This repository describes my personal experience porting my deep learning experiments from a single node machine (with GPUs) to the Intel cluster hpc2019.unipi.it
(CPU only).
The objective is simple. Using a single machine, shared with other users, I can only launch a limited amount of models concurrently. Despite the computational power of the GPU, large hyperparameter selections are expensive, running up to a couple of weeks for my most experiments. Using the cluster, we can run the training of each deep learning model in parallel, with several instances of the same script running on different compute nodes of the cluster, each one on different hyperparameter's configurations. This approach does not require complex communication between the jobs or communication between compute nodes since each configuration runs on a single node. Therefore, it's quite easy to implement. For large models, you may be interested in distributed training. In this case, you can look up horovod, a deep learning library that allows you to easily scale to multiple nodes.
In order to run our python script, the operating system must have a set of scientific libraries installed. Different users may require different version of the libraries, possibly incompatible between them. Since installing and managing all the dependencies on the cluster machines would be unfeasible, we will encapsulate the dependencies inside a Charliecloud container, a container designed for HPC systems.
The process of porting the experiment is articulated in 4 steps:
- export of your python environment
- creation of a charliecloud image
- creation of a slurm submission script
- scheduling of parallel jobs on the cluster with slurm
To create a container to run you python scripts, you must export your python environment. This will allow to easily install your dependencies inside the container. You can use the command:
conda list -e > requirements.txt
Using the requirements, we can create a Dockerfile, which will be used to create our container and install the relevant dependencies. The Dockerfile
is based on the Anaconda Docker image.
FROM continuumio/miniconda3
ADD requirements.txt /requirements.txt
RUN conda install python=3.8
RUN conda install --file requirements.txt
RUN conda install pytorch torchvision cudatoolkit=10.1 -c pytorch
RUN pip install fbpca
WORKDIR /home/carta
Notice that despite having all the environment saved in the requirements.txt
file. I had some problems during the installation and therefore I had to install pytorch separately after the other libraries.
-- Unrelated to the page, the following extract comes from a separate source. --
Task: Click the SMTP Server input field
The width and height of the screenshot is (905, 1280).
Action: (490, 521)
The next step is the creation of the Charliecloud container from the Dockerfile. In my case, the container is called antonio/base
ch-build -t antonio/base --network=host .
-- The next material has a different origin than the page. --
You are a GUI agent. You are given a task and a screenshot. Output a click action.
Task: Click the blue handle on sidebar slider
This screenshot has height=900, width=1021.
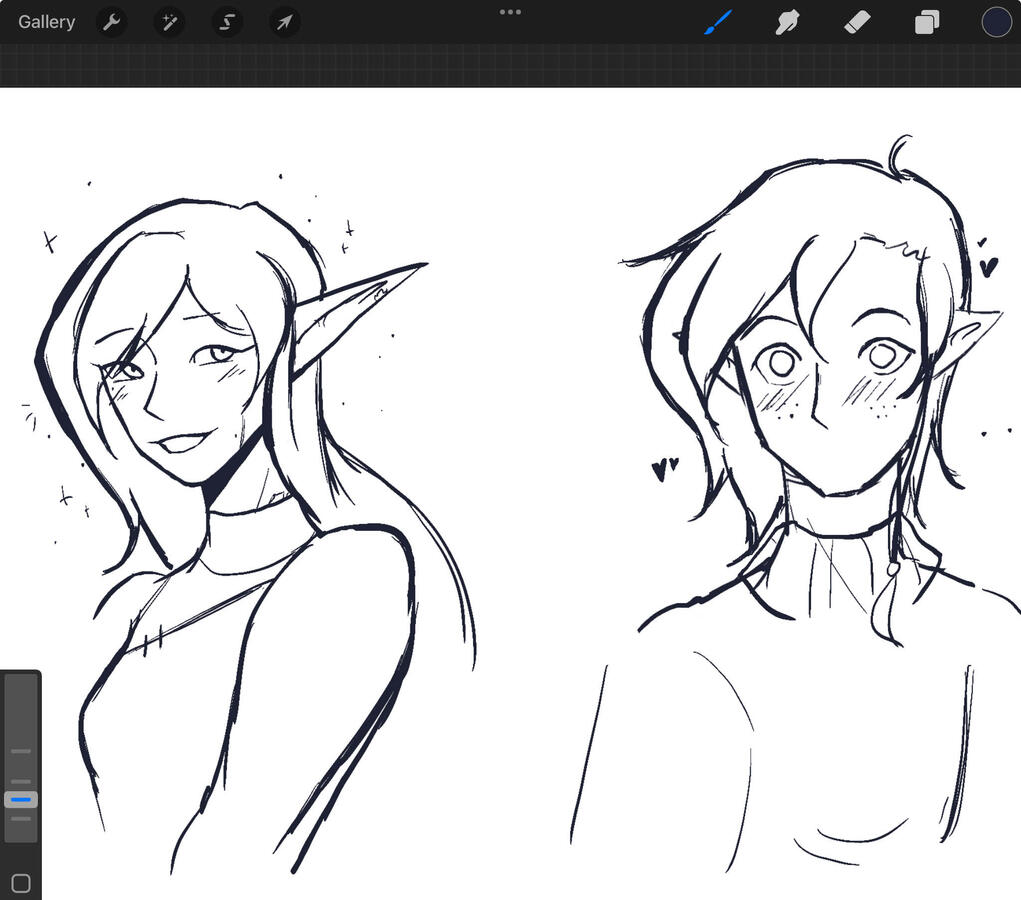pyautogui.click(x=21, y=800)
ch-builder2tar antonio/base .
ch-tar2dir ./antonio.base.tar.gz .
A script to build the charliecloud image is available in create_image.sh
that you can run with the command:
create_image IMAGE_NAME IMAGE_FOLDER
For some (unknown) reasons, Charliecloud ignores the ENV directives defined in your Dockerfile. If you want to define additional environment variables for your container you can create an environment file that defines your custom variables. This file must be passed as an argument when running the container, as we will see below. In my case, I added to the PYTHONPATH
the folder where my python library resides in a separate config.env
file:
PYTHONPATH=.:/home/carta:/home/carta/cannon
You probably don't need to do this. Now we can easily run our python script inside the container with the command
ch-run --set-env=config.env
--cd=/home/carta/hpc2019_experiments antonio.lmn
/opt/conda/bin/python /home/carta/repo/main.py
where:
--cd
changes the directory--set-env
set the environment variables
The container executed with ch-run
is running on the head node. Don't use the head to run long jobs. You should use it only to launch your jobs on the compute nodes.
The schedule multiple jobs across the compute nodes we use slurm
, that will take care of the allocation of the resources in a fair way for all the concurrent jobs.
To do this, we need to create a submission script submit.sh
, which will be run by slurm:
#!/bin/bash
#
#SBATCH --job-name=/home/carta/docker_repo/docker_latest/test
#SBATCH --output=test.txt
#SBATCH --nodes=1
#
#SBATCH --array=1-8
ch-run --set-env=config.env
--cd=/home/carta/docker_repo antonio.lmn
/opt/conda/bin/python /home/carta/repo/main.py
-- --id=$SLURM_ARRAY_TASK_ID
There are a couple of things to notice about the submission script:
- Comments prefixed by
#SBATCH
are used to pass options to thesbatch
command. You can read more aboutsbatch
options on the manual. - The use of job arrays to easily manage all the jobs together. This submission script schedule 8 jobs (
--array=1-8
). - Specification of the resources for each job (
--nodes=1
). - The argument
$SLURM_ARRAY_TASK_ID
, set by slurm to match the job id. In this case it is directly passed to the python script, which will use it to change the model's configuration.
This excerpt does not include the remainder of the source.